Manufacturing activity in the Philippines appeared to have slacked in January, the first month of the Tax Reform for Acceleration and Inclusion (TRAIN) law’s implementation.
This was reflected in the Nikkei Philippines Purchasing Managers’ Index (PMI), conducted by IHS Markit, which fell to 51.7 this month, the third-lowest figure in the history of the survey for the country when it was first done in January 2016.
Last December, it was at 54.2.
Still, it was viewed as growth as the survey reads points above 50 as economic expansion, while those below 50 are considered as contraction according to Nikkei Philippines.

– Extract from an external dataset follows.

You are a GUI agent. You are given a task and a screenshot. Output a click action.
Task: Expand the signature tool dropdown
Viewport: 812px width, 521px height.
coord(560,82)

IHS Markit principal economist Bernard Aw said in a statement that the Philippines’ manufacturing economy “started 2018 on a more modest note as demand was partially hurt by the new excise taxes”.
He was referring to the additional levies imposed by the TRAIN law on certain goods like sugar-sweetened beverages, petroleum products, and automobiles.

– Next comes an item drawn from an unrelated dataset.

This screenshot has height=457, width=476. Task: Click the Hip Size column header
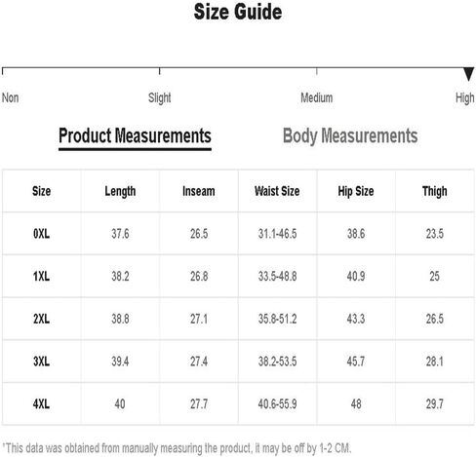(x=356, y=191)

The heightened costs boosted inflationary pressures and negatively had an impact on purchasing of inputs.
Aw said that the “key driver” for inflation were, rather than demand, supply-side factors.

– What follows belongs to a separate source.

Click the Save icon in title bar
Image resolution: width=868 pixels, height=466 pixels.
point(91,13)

“Anecdotal evidence showed that new excise taxes, a weak exchange rate and higher global commodity prices, especially in oil, metal and plastics, all pushed inflation higher”, he added.
The survey saw that “input costs increasing sharply and at one of the fastest rates in the survey history”, urging Filipino manufacturers to heighten their selling prices “at a record pace”, according to Aw.
This increase in prices, he said, “could pose as a downside risk to future growth”.
Deceleration was noticed in indicators new orders, and output. Client demand also appeared to be weaker, thus less workers are being hired, affecting the employment indicator.
Nonetheless, Aw said that better performance is still seen in the future.
“Other survey indicators suggest firms are likely to look past the near-term slowdown toward stronger growth in the year ahead”, the economist said.
The five key indicators of the PMI are new orders, output, employment, suppliers’ delivery times, and inventories of inputs.